AIs being bad at AI research says nothing about acceleration
Lots of people are trying to make AI good at AI research. How are they doing?
One way to measure this is to assume AIs are gradually doing more and more complex tasks independently. Eventually it would grow to doing whole research projects. Something like this, but for software engineering instead of research, is captured in the METR “time horizons” benchmark.
I think extending this line of thinking to forecasting progress in AI research is wrong. Instead, a better way to accelerate AI research for the time being is combining AI and people to do research together, in a way that uses the complementary strengths of each; with the goal of the researcher’s feedback loops shortening.
What is difficult to automate in AI research?
If you decompose a big AI research project into tasks, there’s lots of “dark matter” that does not neatly fit into any category. Some examples are given in Large-Scale Projects Stress Deep Cognitive Skills, which is a much better post than mine.
But I think that the most central argument is: the research process involves taste, coming up with ideas, and various such intangibles that we don’t really know how to train for.

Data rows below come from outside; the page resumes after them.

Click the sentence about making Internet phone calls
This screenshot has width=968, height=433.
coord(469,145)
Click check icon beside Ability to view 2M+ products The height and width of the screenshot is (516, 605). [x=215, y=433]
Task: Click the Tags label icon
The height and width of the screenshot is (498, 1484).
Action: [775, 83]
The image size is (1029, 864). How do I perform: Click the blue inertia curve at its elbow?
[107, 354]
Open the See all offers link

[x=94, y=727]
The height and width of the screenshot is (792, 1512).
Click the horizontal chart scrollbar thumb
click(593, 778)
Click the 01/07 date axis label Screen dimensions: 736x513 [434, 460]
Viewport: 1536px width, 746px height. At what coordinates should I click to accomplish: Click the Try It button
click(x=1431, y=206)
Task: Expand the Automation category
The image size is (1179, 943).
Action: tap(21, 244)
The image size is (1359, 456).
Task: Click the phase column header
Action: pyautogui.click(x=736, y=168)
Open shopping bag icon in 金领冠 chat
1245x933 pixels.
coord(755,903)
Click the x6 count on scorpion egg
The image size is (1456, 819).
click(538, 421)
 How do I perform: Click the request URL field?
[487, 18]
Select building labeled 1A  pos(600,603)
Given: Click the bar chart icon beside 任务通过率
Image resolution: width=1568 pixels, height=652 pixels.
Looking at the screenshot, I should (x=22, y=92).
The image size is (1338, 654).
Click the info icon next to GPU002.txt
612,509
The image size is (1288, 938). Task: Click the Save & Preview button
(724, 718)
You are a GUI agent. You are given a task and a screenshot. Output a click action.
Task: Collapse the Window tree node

The labs are trying to make superhuman AI researchers. We do not yet know how to do it, which means at least some of our ideas are lacking. To improve our ideas, we need either:
(the proper way) conceptual advances in machine learning;
(the way it’s actually going to get done) reinforcement learning on the idea->code->experiment->result process, to figure out which ideas are good.
Measuring which ideas are good is difficult; it requires sparse empirical outcomes that happen long after the idea is formulated. How can we accelerate this process?
I want to make two claims:
There are large gains from accelerating AI researchers.
Much more importantly, those gains are achievable without inventing new things in machine learning.
The careful reader might ask, ok, this sounds fine in the abstract, but I don’t understand what exactly the lab is doing then, if not “automate AI research as a whole”? How is this different from making autonomous AI researchers directly?
Here is a list of tasks that would be extremely valuable if we wanted to make the research feedback loops faster.
implementing instructions of varying level of detail into code efficiently;
extrapolating user intent and implementing the correct thing;
relatedly: learning user intent from working with a researcher over time;
given code, running experiments autonomously, fixing minor deployment issues;
checking for bugs and suspicious logic in the code;
observing and pinpointing anomalies in the data;
monitoring experiments, reporting updates, and raising alarm when something is off; and so on.
I believe all of these tasks possess properties that make them attractive to attack directly.
They consume a significant amount of time of a researcher (or add communication overhead if we add people focused on research engineering);
There are clear ways to generate many datapoints + labels / reward functions for each of these tasks;
Alternatively, these are done by people typing into a keyboard, so labs can do imitation learning by collecting all the human actions from their own researchers.
This seems easier than automating the full research process. If labs have the goal of speeding up the lab’s ability to do AI research as opposed to other goals, they are probably doing these things; and measuring the ability of AIs to do research autonomously is not going to give a good grasp on how quickly the lab is accelerating.